One of my favorite sessions at our “innovation summit” this week in Berkeley was a talk between Ed Catmull, the president of Pixar and Walt Disney Animation, and my friend and colleague Martin Giles, who took my former beat (“Silicon Valley”) a year ago.
Ed had a soulful, unpretentious, I-got-nothing-to-prove credibility, and Martin did a great job drawing him out but otherwise not interrupting or interfering (that, in essence, is a moderator’s job).
As in any real, good conversation, the chat meandered and is hard to summarize. But the heart of it was about how to “manage” creative types so that they stay creative. Managing creativity, of course, is sort of an oxymoron. But that’s what Pixar, with its unbroken record of box-office successes, seems to be doing.
So, how?
It comes down to many, many extremely subtle gestures and techniques. For example:
Commerce vs art
There is a tension between “commercial” success and “artistic” purity, and Catmull believes that the leader’s job is to ensure that “no side wins”. The tension, in other words, is part of the secret sauce.
Geniuses or teams?
Pixar tries to “protect each film-maker’s vision”, by putting the brain daddy of each project in charge of a team. But Catmull realizes that the notion of one single, over-arching genius idea is “a myth”, and that Pixar’s films are really thousands of ideas, and thousands of problems solved. For that, you need a team.
So everything depends on how well that team functions. Catmull sees one of his main roles as observing teams, and intervening when they are dysfunctional. If the leader loses the confidence of his team, Catmull replaces the leader. He would get rid of a genius, if that genius could not work in a team, he said.
Criticism and power
But even when a team does work, and the leader stays in charge, that director must get honest and hard feedback from his peers.
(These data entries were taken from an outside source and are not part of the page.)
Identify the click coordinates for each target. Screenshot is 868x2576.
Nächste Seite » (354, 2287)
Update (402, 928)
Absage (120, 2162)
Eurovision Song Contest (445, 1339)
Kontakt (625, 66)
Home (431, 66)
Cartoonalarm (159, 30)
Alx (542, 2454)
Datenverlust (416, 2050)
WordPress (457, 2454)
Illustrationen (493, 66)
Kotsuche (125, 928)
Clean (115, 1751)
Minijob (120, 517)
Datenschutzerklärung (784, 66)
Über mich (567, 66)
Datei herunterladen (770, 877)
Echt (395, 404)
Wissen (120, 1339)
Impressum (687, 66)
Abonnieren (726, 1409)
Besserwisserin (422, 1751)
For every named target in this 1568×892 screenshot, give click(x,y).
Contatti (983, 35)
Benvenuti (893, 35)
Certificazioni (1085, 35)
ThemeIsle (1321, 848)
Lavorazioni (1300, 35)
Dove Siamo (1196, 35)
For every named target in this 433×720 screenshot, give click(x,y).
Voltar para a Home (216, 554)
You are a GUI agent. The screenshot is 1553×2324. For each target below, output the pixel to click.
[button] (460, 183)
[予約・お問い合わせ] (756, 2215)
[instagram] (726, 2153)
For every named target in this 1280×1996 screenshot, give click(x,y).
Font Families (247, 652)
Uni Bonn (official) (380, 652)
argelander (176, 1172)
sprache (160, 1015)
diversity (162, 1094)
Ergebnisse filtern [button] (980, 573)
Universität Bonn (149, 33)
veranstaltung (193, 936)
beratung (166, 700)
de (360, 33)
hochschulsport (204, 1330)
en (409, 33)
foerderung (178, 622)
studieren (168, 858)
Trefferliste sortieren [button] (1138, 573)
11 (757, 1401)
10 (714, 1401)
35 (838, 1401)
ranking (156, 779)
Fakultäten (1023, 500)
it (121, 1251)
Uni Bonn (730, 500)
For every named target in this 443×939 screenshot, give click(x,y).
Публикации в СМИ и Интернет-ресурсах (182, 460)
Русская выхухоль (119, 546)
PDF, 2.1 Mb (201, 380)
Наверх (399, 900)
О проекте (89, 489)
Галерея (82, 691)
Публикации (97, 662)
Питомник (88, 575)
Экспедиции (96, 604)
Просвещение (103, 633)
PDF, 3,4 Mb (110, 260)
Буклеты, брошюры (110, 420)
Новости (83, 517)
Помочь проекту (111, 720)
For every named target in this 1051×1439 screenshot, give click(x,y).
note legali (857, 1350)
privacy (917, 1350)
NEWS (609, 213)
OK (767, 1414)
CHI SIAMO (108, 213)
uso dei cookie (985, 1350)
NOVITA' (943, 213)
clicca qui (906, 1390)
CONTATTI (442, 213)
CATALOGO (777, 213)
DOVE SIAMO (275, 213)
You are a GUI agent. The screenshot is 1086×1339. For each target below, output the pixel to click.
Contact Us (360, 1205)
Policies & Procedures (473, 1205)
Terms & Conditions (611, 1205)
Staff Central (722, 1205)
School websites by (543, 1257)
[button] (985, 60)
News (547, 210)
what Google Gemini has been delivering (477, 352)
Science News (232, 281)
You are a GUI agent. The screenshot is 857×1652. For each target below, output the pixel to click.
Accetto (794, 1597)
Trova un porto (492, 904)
How does one do that? (Finding tough but constructive criticism is also one of the hardest challenges for a writer.)
You put the director in meetings of his peers, but you ensure that nobody has more power than he does. In other words, people may suggest or critique, but cannot order him to make any changes. It is up to the director to absorb the comments and to incorporate or address them in the film. (Again, this is also, in my opinion, the way a writer should relate to his “editor”.)
If the group does this well, Catmull will invite others to make the meetings bigger, so that the newcomers can observe the good dynamic and spread it to other teams and Pixar’s wider culture.
However, he then pays extra attention to see if the original group of critics starts performing, which would kill the magic.
If the group critiques badly — which usually means that they are being too polite — Catmull will take individuals aside and confront them: Why did you not say what you really meant? He calls bullshit on them. So people know that their credibility is on the line.
From fear to context
There was no silver bullet, no single secret or list of “ten steps”. There never is in real life. Instead, the conversation offered a fascinating glimpse into our new, modern work culture.
In the past, workers clocked in and had managers look over them with the tools of power. Bosses ruled with fear, implicit or explicit.
In a creative economy — and Pixar, like The Economist, represents it in the extreme — that would never work. You cannot frighten or threaten people into creativity.
Instead, all you can do is choose people well — for their talent and their teamwork — and then set and maintain a certain context that allows their creativity to come out.